* **PROVIDED PASSAGE**
============
Reputation: 6467
I have the following supertype/multiple subtypes tables in SQL Server supertype: Doctor and subtypes: Paediatrician, Orthopedic and Dentist
create table Doctor
(
DoctorID int primary key,
Name varchar(100),
-- add some other common attributes (all of vendor, sponsor, volunteer have) here.
)
create table Paediatrician
(
PaediatricianId int primary key,
DoctorID int foreign key references Doctor(DoctorID)
-- add some other attributes related to Paediatrician here.
)
create table Orthopedic
(
OrthopedicId int primary key,
DoctorID int foreign key references Doctor(DoctorID)
-- add some other attributes related to Orthopedic here.
)
create table Dentist
(
DentistId int primary key,
DoctorID int foreign key references Doctor(DoctorID)
-- add some other attributes related to Dentisthere.
)
My business logic is that a doctor can be either a Paediatrician, Dentist or an Orthopedic. Cannot be more than one of the subtypes. Based on the above design this is not enforced. I can create Doctor with Id = 1 and then go to Dentist and Orthopedictables and assign DoctorId value of 1 in both tables. How do I enforce it so that a doctor can be present at only one table?
============
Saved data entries
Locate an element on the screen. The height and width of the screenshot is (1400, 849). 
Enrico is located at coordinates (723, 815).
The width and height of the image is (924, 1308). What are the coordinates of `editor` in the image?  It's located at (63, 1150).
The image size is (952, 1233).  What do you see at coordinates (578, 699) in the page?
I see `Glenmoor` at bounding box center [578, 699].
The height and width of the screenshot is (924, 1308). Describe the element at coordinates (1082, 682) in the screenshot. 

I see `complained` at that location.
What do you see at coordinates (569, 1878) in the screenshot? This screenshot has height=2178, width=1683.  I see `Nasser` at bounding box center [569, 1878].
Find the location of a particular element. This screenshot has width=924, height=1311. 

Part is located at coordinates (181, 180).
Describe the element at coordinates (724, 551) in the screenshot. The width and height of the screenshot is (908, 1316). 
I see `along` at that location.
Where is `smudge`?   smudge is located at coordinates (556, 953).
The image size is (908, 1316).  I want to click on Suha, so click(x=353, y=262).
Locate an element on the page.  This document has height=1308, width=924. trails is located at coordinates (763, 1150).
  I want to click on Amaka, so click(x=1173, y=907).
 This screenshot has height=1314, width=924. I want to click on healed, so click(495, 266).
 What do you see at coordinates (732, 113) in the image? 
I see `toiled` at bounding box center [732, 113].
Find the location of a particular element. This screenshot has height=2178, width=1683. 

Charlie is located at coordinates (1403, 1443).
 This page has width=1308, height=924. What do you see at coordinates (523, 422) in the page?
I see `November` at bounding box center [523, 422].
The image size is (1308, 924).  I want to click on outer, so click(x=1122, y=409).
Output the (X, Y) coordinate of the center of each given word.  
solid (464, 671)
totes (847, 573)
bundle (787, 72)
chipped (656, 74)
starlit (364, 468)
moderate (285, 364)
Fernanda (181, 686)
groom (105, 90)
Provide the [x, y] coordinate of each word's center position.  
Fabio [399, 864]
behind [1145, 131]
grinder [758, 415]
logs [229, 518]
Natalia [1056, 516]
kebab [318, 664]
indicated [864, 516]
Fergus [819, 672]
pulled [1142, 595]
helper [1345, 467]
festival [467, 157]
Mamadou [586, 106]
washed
============
* **REQUIRED TASKS**
[1] In the SQL Server question, which column do the Paediatrician, Orthopedic and Dentist tables use to reference the Doctor table?
[2] Please repeat the SQL Server question word for word, starting with "-- add some other attributes related to Paediatrician" and going on through "to Orthopedic here.".

* **EXPECTED RESULTS**
[1] DoctorID

[2]
-- add some other attributes related to Paediatrician here.
)
create table Orthopedic
(
OrthopedicId int primary key,
DoctorID int foreign key references Doctor(DoctorID)
-- add some other attributes related to Orthopedic here.